(Stored records)
· · ·

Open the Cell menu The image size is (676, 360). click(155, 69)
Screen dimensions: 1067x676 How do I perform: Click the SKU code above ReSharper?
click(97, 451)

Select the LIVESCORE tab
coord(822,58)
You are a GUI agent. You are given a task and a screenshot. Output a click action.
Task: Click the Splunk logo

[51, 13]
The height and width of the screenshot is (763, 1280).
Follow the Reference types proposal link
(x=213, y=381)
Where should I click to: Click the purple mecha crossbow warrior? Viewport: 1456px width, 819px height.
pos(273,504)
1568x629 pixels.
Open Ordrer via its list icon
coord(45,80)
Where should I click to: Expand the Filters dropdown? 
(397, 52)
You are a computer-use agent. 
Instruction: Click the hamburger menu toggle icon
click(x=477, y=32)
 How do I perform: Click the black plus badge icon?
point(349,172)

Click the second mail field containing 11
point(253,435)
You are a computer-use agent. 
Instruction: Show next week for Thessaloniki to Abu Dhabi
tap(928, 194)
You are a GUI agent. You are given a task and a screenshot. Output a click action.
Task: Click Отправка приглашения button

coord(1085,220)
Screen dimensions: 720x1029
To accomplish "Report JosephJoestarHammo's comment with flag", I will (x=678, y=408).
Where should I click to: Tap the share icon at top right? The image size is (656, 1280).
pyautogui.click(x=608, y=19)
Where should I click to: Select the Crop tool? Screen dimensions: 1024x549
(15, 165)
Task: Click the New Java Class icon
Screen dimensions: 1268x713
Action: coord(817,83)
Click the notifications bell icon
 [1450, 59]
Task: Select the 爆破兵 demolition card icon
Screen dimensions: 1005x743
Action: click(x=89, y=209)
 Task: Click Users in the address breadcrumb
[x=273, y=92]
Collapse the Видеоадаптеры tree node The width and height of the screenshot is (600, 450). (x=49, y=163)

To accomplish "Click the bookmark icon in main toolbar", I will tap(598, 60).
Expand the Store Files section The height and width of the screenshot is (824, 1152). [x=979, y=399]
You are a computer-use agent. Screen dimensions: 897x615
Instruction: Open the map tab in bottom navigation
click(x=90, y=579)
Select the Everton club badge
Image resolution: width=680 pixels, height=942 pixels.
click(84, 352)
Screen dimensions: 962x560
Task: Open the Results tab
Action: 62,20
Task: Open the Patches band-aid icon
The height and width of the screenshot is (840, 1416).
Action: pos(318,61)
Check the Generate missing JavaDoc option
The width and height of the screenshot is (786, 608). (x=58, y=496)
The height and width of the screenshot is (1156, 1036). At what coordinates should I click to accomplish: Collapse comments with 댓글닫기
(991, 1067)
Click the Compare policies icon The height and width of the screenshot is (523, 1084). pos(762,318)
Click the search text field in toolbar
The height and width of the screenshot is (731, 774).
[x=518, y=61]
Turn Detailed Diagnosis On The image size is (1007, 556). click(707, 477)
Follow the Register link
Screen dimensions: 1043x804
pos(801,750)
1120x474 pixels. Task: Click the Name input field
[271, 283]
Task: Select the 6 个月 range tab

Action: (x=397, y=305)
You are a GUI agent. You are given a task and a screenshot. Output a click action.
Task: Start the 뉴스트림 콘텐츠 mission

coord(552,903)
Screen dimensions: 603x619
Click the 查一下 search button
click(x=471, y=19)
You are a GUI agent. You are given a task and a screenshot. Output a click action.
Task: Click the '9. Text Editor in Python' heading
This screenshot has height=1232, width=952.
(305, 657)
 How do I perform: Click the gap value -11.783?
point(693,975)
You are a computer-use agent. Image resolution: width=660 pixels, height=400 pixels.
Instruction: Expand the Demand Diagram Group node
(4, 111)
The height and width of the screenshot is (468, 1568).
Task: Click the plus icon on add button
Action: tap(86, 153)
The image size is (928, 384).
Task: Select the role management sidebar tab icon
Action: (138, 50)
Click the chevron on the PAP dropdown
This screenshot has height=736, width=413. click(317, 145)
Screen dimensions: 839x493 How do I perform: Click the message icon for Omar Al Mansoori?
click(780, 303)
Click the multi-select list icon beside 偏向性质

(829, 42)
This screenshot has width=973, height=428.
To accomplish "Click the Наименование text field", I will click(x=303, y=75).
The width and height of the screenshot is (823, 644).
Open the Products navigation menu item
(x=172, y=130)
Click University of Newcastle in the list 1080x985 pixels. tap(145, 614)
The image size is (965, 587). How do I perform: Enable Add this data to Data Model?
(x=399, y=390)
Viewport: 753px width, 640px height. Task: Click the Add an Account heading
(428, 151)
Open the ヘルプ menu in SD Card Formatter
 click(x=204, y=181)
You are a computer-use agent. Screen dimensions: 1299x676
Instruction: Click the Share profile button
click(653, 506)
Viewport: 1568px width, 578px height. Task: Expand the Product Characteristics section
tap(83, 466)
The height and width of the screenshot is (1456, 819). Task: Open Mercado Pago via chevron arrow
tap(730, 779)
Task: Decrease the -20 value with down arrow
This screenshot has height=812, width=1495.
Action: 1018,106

· · ·

● **What is being asked**
Output the records above exactly as written.

● **Written solution**
Open the Cell menu The image size is (676, 360). click(155, 69)
Screen dimensions: 1067x676 How do I perform: Click the SKU code above ReSharper?
click(97, 451)

Select the LIVESCORE tab
coord(822,58)
You are a GUI agent. You are given a task and a screenshot. Output a click action.
Task: Click the Splunk logo

[51, 13]
The height and width of the screenshot is (763, 1280).
Follow the Reference types proposal link
(x=213, y=381)
Where should I click to: Click the purple mecha crossbow warrior? Viewport: 1456px width, 819px height.
pos(273,504)
1568x629 pixels.
Open Ordrer via its list icon
coord(45,80)
Where should I click to: Expand the Filters dropdown? 
(397, 52)
You are a computer-use agent. 
Instruction: Click the hamburger menu toggle icon
click(x=477, y=32)
 How do I perform: Click the black plus badge icon?
point(349,172)

Click the second mail field containing 11
point(253,435)
You are a computer-use agent. 
Instruction: Show next week for Thessaloniki to Abu Dhabi
tap(928, 194)
You are a GUI agent. You are given a task and a screenshot. Output a click action.
Task: Click Отправка приглашения button

coord(1085,220)
Screen dimensions: 720x1029
To accomplish "Report JosephJoestarHammo's comment with flag", I will (x=678, y=408).
Where should I click to: Tap the share icon at top right? The image size is (656, 1280).
pyautogui.click(x=608, y=19)
Where should I click to: Select the Crop tool? Screen dimensions: 1024x549
(15, 165)
Task: Click the New Java Class icon
Screen dimensions: 1268x713
Action: coord(817,83)
Click the notifications bell icon
 [1450, 59]
Task: Select the 爆破兵 demolition card icon
Screen dimensions: 1005x743
Action: click(x=89, y=209)
 Task: Click Users in the address breadcrumb
[x=273, y=92]
Collapse the Видеоадаптеры tree node The width and height of the screenshot is (600, 450). (x=49, y=163)

To accomplish "Click the bookmark icon in main toolbar", I will tap(598, 60).
Expand the Store Files section The height and width of the screenshot is (824, 1152). [x=979, y=399]
You are a computer-use agent. Screen dimensions: 897x615
Instruction: Open the map tab in bottom navigation
click(x=90, y=579)
Select the Everton club badge
Image resolution: width=680 pixels, height=942 pixels.
click(84, 352)
Screen dimensions: 962x560
Task: Open the Results tab
Action: 62,20
Task: Open the Patches band-aid icon
The height and width of the screenshot is (840, 1416).
Action: pos(318,61)
Check the Generate missing JavaDoc option
The width and height of the screenshot is (786, 608). (x=58, y=496)
The height and width of the screenshot is (1156, 1036). At what coordinates should I click to accomplish: Collapse comments with 댓글닫기
(991, 1067)
Click the Compare policies icon The height and width of the screenshot is (523, 1084). pos(762,318)
Click the search text field in toolbar
The height and width of the screenshot is (731, 774).
[x=518, y=61]
Turn Detailed Diagnosis On The image size is (1007, 556). click(707, 477)
Follow the Register link
Screen dimensions: 1043x804
pos(801,750)
1120x474 pixels. Task: Click the Name input field
[271, 283]
Task: Select the 6 个月 range tab

Action: (x=397, y=305)
You are a GUI agent. You are given a task and a screenshot. Output a click action.
Task: Start the 뉴스트림 콘텐츠 mission

coord(552,903)
Screen dimensions: 603x619
Click the 查一下 search button
click(x=471, y=19)
You are a GUI agent. You are given a task and a screenshot. Output a click action.
Task: Click the '9. Text Editor in Python' heading
This screenshot has height=1232, width=952.
(305, 657)
 How do I perform: Click the gap value -11.783?
point(693,975)
You are a computer-use agent. Image resolution: width=660 pixels, height=400 pixels.
Instruction: Expand the Demand Diagram Group node
(4, 111)
The height and width of the screenshot is (468, 1568).
Task: Click the plus icon on add button
Action: tap(86, 153)
The image size is (928, 384).
Task: Select the role management sidebar tab icon
Action: (138, 50)
Click the chevron on the PAP dropdown
This screenshot has height=736, width=413. click(317, 145)
Screen dimensions: 839x493 How do I perform: Click the message icon for Omar Al Mansoori?
click(780, 303)
Click the multi-select list icon beside 偏向性质

(829, 42)
This screenshot has width=973, height=428.
To accomplish "Click the Наименование text field", I will click(x=303, y=75).
The width and height of the screenshot is (823, 644).
Open the Products navigation menu item
(x=172, y=130)
Click University of Newcastle in the list 1080x985 pixels. tap(145, 614)
The image size is (965, 587). How do I perform: Enable Add this data to Data Model?
(x=399, y=390)
Viewport: 753px width, 640px height. Task: Click the Add an Account heading
(428, 151)
Open the ヘルプ menu in SD Card Formatter
 click(x=204, y=181)
You are a computer-use agent. Screen dimensions: 1299x676
Instruction: Click the Share profile button
click(653, 506)
Viewport: 1568px width, 578px height. Task: Expand the Product Characteristics section
tap(83, 466)
The height and width of the screenshot is (1456, 819). Task: Open Mercado Pago via chevron arrow
tap(730, 779)
Task: Decrease the -20 value with down arrow
This screenshot has height=812, width=1495.
Action: 1018,106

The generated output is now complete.